A defesa do ex-presidente Luiz Inácio Lula da Silva vai conversar com ele na segunda-feira para definir sobre a mudança de regime para o semiaberto ou não. Segundo o advogado Cristiano Zanin Martins, é o ex-presidente que deve decidir sobre o assunto. Nesta sexta, a força-tarefa da Operação Lava Jato pediu à juíza da Vara de Execuções Penais do Paraná, Carolina Lebbos, para que Lula vá para o regime semiaberto. A petição é assinada por 15 procuradores, inclusive o chefe da força-tarefa, Deltan Dallagnol.

“O ex-presidente Lula deve ter sua liberdade plena restabelecida porque não praticou qualquer crime e foi condenado por meio de um processo ilegítimo e corrompido por flagrantes nulidades”, sustenta o advogado Cristiano Zanin Martins, em nota. “Sem prejuízo disso, conversaremos novamente com Lula na próxima segunda-feira sobre o direito em questão para que ele tome a sua decisão sobre o assunto.”
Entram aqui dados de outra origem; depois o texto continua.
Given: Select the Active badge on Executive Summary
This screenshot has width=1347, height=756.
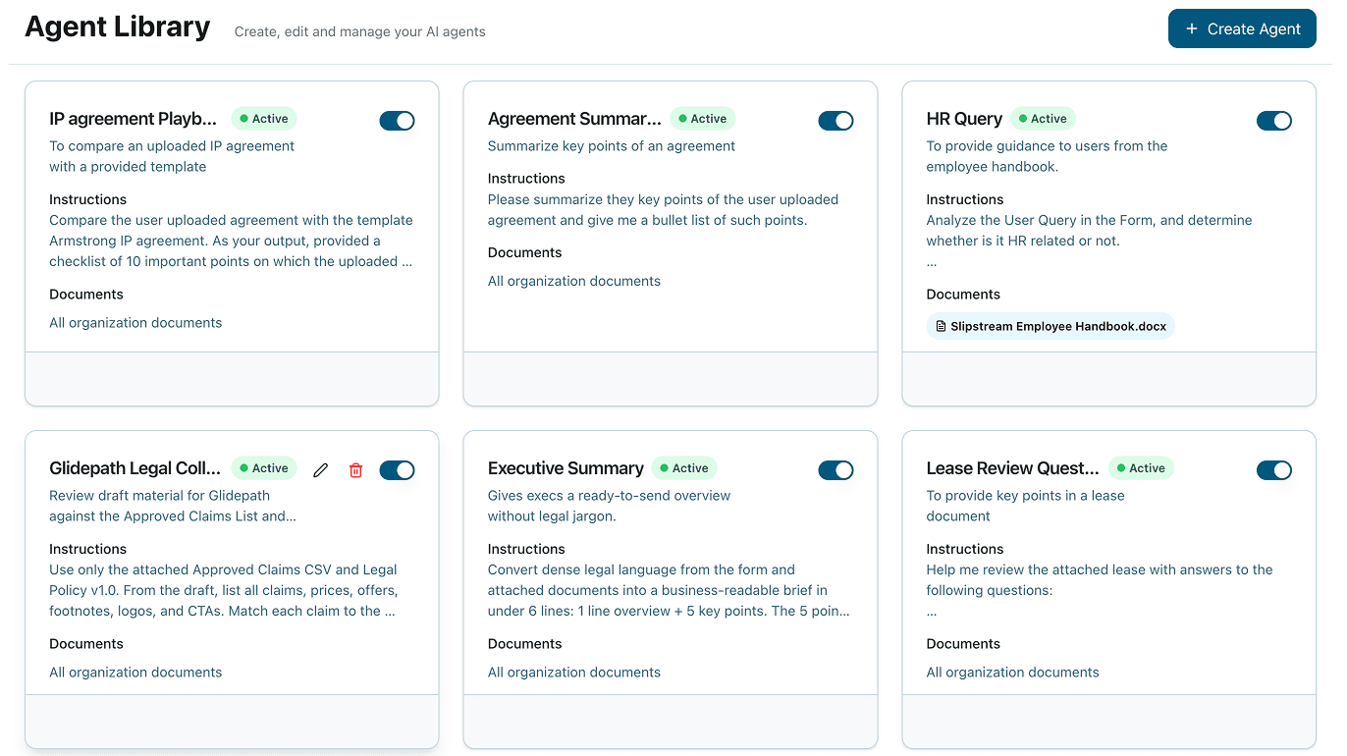Looking at the screenshot, I should pyautogui.click(x=684, y=468).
Lula segue preso, em regime fechado, desde o dia 7 de abril de 2018 para cumprir a pena de 8 anos e 10 meses no caso tríplex, imposta pelo Superior Tribunal de Justiça (STJ). Na petição, os procuradores dizem ter sido “certificado o bom comportamento carcerário (requisito subjetivo) pelo Superintendente da Polícia Federal no Paraná e ouvida a defesa (requisito formal)”.
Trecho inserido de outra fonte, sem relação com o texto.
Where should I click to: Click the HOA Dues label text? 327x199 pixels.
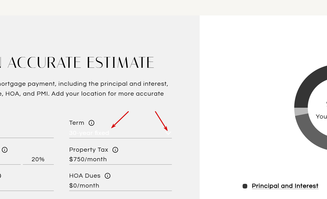(85, 176)
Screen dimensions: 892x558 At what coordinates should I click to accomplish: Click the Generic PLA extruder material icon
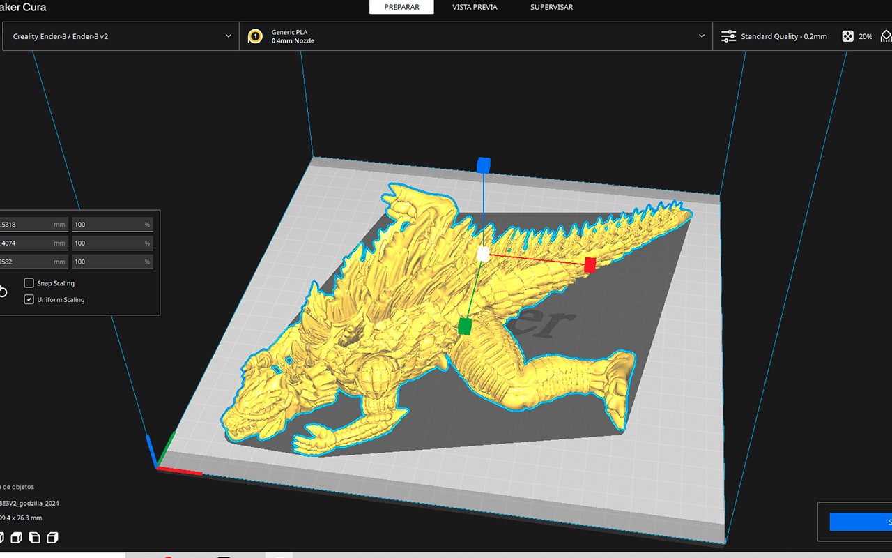(x=256, y=36)
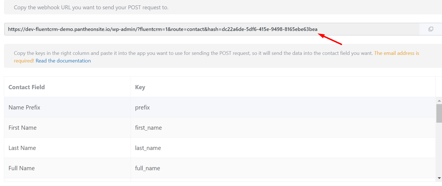The height and width of the screenshot is (186, 442).
Task: Select the prefix key cell
Action: (142, 107)
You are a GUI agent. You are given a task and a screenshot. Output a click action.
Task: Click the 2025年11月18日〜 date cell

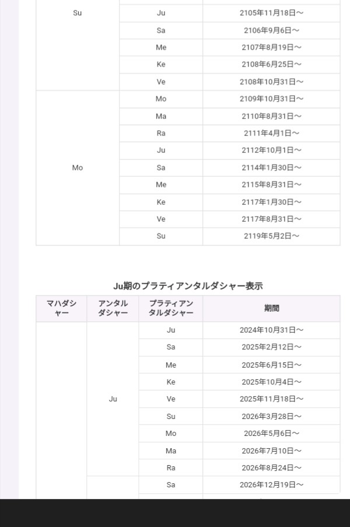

Lula pode ser obrigado a mudar para o regime semiaberto. A advogada constitucionalista Vera Chemim explica que, em tese, o detento que tenha esse direito deve mudar de regime. Mas a defesa pode entrar com um pedido e convencer o juiz do contrário. “Vai depender da defesa e do juiz. Caso a defesa entre com uma petição argumentando algo que possa convencer o juiz, até é possível que ele fique na cadeia, se é isso que ele preferir”, afirmou a advogada constitucionalista.

Inicialmente, a defesa de Lula não queria progredir com argumento de que prefere provar a inocência ou sair com suposta absolvição. O pedido da força-tarefa da Lava Jato no Paraná ocorre um dia após o Supremo Tribunal Federal formar maioria no caso da condenação do ex-gerente da Petrobras, Márcio de Almeida Ferreira. A decisão pode se tornar jurisprudência e levar ao cancelamento de outras sentenças, como a de Lula.